Der Sprecher der Grünen Bundestagsfraktion für Sozial- und Behindertenpolitik, Markus Kurth,  hat die vermeintliche Kinderhilfsorganisation “Deutsche Kinderhilfe” als abgekarterte PR-Agentur entlarvt und ihre vielgestaltigen Geschäfte beschrieben.

“Deutsche Kinderhilfe” verkauft Firmen “Hilfsprojekte”

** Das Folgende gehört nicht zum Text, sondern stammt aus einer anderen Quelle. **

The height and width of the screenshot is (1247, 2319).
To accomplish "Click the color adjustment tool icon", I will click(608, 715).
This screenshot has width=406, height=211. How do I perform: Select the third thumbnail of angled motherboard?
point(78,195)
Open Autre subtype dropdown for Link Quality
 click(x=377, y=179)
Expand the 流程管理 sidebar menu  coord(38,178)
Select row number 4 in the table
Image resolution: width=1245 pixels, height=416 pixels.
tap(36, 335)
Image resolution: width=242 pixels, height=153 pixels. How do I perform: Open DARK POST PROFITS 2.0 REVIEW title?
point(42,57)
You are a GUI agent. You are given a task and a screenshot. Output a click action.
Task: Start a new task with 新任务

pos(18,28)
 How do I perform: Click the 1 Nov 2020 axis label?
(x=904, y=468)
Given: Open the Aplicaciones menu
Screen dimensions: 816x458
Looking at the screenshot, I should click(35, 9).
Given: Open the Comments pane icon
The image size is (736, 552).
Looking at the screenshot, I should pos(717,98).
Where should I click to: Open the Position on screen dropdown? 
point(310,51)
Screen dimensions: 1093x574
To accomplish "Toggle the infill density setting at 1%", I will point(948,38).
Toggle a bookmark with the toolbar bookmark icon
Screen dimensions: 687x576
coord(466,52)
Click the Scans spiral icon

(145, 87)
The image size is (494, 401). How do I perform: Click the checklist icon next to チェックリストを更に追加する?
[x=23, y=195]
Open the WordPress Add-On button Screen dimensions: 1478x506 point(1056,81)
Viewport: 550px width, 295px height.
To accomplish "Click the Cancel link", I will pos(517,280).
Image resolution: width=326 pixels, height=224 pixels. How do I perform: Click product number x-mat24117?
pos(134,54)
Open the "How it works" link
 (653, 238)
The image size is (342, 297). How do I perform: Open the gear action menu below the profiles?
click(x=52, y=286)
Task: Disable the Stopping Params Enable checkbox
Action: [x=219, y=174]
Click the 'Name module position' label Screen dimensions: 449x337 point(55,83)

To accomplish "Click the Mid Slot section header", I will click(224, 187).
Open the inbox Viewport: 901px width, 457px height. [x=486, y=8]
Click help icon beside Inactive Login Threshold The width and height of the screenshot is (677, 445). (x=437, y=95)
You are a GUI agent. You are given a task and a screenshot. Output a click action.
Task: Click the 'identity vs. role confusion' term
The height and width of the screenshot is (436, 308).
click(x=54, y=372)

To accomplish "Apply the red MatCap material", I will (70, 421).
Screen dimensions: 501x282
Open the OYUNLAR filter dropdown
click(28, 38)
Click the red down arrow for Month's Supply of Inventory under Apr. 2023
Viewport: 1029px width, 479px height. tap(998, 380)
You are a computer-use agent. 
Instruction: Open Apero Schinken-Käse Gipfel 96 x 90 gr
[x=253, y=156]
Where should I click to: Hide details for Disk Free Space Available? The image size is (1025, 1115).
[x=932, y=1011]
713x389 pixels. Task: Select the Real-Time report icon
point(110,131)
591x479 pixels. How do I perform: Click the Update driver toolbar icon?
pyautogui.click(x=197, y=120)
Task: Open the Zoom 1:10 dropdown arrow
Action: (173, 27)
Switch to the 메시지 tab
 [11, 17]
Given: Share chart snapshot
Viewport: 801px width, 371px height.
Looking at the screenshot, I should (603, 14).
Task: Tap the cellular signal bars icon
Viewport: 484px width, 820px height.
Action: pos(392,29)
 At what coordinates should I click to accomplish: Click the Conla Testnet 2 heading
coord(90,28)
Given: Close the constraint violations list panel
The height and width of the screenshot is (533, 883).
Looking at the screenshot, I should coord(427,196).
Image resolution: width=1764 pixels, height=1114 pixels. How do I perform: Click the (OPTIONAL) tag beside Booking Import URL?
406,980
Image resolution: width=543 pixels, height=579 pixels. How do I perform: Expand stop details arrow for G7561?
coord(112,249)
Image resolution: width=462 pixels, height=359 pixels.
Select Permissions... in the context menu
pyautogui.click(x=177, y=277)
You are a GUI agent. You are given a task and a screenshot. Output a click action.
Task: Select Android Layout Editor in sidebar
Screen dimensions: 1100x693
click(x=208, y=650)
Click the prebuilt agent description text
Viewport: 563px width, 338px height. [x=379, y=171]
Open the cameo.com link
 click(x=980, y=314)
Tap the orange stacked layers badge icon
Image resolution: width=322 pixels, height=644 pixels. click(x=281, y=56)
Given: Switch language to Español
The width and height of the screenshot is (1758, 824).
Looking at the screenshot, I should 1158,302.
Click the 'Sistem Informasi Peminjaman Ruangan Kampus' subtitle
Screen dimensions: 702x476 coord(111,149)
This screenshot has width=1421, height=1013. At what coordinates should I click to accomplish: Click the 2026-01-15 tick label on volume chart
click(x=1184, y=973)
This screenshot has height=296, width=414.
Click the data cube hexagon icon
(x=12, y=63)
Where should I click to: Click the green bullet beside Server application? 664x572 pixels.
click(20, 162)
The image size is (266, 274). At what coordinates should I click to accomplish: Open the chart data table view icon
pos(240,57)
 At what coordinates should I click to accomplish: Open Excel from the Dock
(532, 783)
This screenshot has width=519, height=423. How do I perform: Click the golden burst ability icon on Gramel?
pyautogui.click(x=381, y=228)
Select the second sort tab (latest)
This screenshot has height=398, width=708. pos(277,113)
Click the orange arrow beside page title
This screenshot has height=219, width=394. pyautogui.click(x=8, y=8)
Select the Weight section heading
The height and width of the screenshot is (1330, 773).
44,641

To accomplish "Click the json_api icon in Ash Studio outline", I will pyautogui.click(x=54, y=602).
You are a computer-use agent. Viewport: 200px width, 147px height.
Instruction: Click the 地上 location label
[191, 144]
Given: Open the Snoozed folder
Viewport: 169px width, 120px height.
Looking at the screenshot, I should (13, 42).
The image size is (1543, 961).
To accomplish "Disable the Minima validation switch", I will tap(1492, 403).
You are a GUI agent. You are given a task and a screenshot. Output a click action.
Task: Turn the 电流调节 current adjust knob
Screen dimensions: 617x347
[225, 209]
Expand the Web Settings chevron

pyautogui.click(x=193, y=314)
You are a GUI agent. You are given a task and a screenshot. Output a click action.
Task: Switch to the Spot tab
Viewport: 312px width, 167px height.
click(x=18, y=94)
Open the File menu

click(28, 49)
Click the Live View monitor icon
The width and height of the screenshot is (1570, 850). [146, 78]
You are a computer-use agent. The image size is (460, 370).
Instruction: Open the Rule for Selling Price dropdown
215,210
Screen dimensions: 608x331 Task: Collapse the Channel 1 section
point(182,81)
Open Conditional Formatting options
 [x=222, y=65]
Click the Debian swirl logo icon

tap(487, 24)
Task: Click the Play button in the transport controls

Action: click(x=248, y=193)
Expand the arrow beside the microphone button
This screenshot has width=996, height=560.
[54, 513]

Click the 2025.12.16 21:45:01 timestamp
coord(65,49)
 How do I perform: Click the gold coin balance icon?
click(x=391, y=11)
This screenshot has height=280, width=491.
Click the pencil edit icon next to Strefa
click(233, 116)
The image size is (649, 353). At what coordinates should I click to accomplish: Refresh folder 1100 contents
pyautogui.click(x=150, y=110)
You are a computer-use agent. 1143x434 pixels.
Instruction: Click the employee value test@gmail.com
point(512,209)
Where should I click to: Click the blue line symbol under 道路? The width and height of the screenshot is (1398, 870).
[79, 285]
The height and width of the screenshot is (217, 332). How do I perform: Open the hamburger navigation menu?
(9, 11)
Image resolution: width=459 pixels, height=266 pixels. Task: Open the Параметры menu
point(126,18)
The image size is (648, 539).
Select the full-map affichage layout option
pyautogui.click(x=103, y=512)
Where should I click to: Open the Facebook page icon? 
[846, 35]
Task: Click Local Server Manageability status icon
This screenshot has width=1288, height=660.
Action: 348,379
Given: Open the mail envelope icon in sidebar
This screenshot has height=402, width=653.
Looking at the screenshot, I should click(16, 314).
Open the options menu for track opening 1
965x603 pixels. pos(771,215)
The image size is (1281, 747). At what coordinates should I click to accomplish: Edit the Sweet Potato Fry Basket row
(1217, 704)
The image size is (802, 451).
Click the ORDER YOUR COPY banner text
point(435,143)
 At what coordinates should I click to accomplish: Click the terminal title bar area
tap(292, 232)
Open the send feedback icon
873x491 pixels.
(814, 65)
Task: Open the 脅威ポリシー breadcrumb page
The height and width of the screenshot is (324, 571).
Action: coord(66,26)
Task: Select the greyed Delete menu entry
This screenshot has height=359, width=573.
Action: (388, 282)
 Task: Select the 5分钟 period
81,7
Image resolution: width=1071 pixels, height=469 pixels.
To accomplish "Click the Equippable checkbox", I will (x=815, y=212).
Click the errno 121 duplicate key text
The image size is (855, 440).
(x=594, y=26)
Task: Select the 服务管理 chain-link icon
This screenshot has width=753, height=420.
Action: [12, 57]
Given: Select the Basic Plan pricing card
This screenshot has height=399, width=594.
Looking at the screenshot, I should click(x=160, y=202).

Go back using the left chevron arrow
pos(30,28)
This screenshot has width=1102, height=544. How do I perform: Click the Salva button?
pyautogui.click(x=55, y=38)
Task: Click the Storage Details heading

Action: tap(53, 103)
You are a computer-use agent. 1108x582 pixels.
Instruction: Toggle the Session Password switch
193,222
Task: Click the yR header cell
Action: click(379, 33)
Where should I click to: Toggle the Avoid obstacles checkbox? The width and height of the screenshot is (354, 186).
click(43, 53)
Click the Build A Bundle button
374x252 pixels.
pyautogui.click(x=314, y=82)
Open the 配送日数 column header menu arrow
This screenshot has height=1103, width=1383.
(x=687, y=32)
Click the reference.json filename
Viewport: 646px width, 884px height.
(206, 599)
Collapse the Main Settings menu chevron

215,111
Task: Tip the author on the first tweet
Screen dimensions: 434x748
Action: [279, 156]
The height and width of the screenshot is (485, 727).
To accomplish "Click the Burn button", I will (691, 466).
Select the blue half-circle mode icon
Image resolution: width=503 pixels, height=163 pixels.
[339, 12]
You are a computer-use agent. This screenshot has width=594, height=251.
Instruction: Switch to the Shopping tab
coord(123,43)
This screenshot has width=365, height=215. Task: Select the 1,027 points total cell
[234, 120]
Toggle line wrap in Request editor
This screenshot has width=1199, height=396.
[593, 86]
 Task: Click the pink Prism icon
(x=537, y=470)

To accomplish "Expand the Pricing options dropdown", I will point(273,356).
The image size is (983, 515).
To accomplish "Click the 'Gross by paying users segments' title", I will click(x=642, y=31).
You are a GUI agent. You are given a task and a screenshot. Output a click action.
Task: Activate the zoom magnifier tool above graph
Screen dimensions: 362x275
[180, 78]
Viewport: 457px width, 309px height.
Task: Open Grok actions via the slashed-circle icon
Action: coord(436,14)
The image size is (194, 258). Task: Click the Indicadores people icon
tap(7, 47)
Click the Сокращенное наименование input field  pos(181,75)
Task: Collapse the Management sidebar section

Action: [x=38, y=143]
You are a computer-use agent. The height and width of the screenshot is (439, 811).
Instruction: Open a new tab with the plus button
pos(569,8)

Vorrangig bietet die “Deutsche Kinderhilfe” Unternehmen “Charitypartner” inklusive “PR- und Marketingkonzepte für eine öffentlichkeitswirksame Arbeit unter Einbeziehung” ihres “hervorragenden Netzwerkes in Politik, Gesellschaft und Medien” an.  Mit Hilfe dieses Angebots bewarben u.a. die schwedische SCA-Gruppe Taschentücher mit Klinikclowns, die Bahr-Baumärkte Gartenhäuser mit einer Spende für “Einrichtungen für kranke und benachteiligte Kinder” und Accor-Ibis Hotels mit Quietsche-Entchen für ein “Spielplatz Krankenhaus” Projekt. Dass diese so genannten Hilfsprojekte sich nicht den Bedürfnissen von Kindern orientieren sondern der Bebilderung von Unternehmensprofilen dienen, bestätigt die “Deutsche Kinderhilfe” selbst:

Die “Unternehmensspezifisch und zielgruppenorientiert bieten wir ausgewählte Projekte zur Förderung an oder konzipieren ein auf das Unternehmen abgestimmtes Projekt neu.”

Zur Vermarktung einer Versicherung “Deutsche Kinderhilfe” gegründet

Entstanden ist die “Deutsche Kinderhilfe” im Zusammenhang mit dem ganzen Beitrag lesen… »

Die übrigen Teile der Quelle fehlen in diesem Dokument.